Fluent in Spanish, French and German, she worked in the late 1960s as a translator; additionally, she could converse in Dutch, Italian and Portuguese, and was frighteningly articulate in English. With a gift for editing, Rebecca joined the New English Library in 1972, moving to WH Allen in 1974, before becoming a freelance editor for Michael Joseph. She left publishing in 1979 to write herself.
Rebecca was interested in so many things and people; she explored art, design, culture, astronomy and astrology, as well as alternative religions, therapies and healing. She was herself a healer, helping many people and animals.
A committee member of the British Union for the Abolition of Vivisection, Rebecca would protest at laboratories, openly challenge slaughtermen and the drivers of battery chicken transporters. All of this she did without judgment, saying there was always a better alternative to cruelty.

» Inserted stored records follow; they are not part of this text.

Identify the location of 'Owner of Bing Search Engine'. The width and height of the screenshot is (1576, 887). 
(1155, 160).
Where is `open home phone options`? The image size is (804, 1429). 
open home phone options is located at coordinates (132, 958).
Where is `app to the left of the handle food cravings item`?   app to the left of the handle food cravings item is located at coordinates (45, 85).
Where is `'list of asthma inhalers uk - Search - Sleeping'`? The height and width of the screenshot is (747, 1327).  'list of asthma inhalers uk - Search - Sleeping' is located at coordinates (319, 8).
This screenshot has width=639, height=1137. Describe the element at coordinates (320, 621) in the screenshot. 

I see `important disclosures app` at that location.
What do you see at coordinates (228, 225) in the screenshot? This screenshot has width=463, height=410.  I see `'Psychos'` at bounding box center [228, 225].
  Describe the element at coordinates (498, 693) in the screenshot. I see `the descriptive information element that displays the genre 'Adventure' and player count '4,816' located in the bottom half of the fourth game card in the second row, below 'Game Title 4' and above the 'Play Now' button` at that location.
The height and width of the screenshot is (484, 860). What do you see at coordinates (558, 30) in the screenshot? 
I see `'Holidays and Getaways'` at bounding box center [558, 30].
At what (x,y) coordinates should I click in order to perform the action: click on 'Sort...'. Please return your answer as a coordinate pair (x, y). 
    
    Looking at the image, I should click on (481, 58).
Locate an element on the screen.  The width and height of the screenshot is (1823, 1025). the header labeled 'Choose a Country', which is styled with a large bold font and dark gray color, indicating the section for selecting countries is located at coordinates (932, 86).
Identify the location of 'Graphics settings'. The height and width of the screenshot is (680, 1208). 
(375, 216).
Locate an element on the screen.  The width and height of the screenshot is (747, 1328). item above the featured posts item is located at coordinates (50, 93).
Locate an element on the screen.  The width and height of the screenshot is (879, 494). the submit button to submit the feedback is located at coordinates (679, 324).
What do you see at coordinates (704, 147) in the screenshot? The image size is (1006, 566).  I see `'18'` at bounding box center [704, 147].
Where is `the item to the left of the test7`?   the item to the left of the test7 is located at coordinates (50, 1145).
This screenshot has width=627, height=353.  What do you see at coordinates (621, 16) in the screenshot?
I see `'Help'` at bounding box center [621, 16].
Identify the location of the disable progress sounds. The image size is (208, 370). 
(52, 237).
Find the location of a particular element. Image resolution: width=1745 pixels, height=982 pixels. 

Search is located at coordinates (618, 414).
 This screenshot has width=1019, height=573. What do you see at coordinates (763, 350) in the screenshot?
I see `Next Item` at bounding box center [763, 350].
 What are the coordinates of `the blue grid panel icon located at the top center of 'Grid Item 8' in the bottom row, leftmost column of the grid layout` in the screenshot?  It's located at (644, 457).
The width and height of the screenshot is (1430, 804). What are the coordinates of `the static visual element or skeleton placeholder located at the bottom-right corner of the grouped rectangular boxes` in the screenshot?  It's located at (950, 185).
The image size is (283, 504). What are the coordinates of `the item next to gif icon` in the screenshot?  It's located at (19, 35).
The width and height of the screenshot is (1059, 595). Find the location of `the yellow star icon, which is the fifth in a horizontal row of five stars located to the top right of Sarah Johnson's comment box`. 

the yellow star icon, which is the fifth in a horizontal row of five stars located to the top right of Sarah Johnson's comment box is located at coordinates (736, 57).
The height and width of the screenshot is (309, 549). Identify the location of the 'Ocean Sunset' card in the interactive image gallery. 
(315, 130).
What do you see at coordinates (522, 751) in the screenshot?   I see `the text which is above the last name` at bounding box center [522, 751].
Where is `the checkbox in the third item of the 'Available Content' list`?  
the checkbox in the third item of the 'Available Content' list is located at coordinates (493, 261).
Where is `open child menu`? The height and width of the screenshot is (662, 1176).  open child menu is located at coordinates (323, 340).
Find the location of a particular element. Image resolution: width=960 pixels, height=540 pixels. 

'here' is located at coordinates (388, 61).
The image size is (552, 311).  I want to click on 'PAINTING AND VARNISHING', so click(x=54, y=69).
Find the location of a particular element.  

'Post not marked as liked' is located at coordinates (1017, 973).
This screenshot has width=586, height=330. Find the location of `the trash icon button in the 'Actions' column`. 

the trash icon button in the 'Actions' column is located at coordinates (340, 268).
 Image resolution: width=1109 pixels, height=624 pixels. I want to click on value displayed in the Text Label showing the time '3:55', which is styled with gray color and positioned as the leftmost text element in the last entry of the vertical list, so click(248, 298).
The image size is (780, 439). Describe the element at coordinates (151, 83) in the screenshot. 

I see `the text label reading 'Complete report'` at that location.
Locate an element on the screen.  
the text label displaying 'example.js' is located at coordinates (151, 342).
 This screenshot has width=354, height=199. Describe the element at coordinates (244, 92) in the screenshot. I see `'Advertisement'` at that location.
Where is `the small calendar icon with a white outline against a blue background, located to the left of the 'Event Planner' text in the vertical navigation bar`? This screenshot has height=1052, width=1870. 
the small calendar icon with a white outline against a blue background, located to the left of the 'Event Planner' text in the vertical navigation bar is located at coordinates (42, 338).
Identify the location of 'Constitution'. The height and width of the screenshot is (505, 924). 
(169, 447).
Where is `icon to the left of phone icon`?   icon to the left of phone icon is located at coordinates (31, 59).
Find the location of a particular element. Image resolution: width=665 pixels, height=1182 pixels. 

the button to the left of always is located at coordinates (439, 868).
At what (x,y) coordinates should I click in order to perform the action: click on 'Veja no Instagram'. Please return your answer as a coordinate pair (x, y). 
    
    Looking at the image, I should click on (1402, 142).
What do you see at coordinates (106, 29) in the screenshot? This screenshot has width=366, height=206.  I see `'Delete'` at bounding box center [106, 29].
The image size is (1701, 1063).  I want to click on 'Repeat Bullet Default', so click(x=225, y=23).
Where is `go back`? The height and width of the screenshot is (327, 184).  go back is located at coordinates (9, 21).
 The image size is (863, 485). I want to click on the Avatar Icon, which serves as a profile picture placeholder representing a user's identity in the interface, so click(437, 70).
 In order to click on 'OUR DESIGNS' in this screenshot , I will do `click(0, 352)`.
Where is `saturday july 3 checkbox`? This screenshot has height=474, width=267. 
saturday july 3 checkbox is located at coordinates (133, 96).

Rebecca and I met in 1971 when I answered an ad she placed in the listings magazine Time Out; she was looking for interesting work. Boy, was she interesting! I introduced her to my publishers, and we later worked on scripts together. This was not love at first sight but, at our second meeting, I had a premonition that I would be with her for a long time.
She was then married to Ian Hall, with whom she had two small children, Matthew and Cassian. In 1972 Rebecca became my life partner, and eventually, in 2022, my civil partner.
She is survived by me, her sons and three grandsons, Thomas, James and Alexander. Another grandson, William, died in 2022.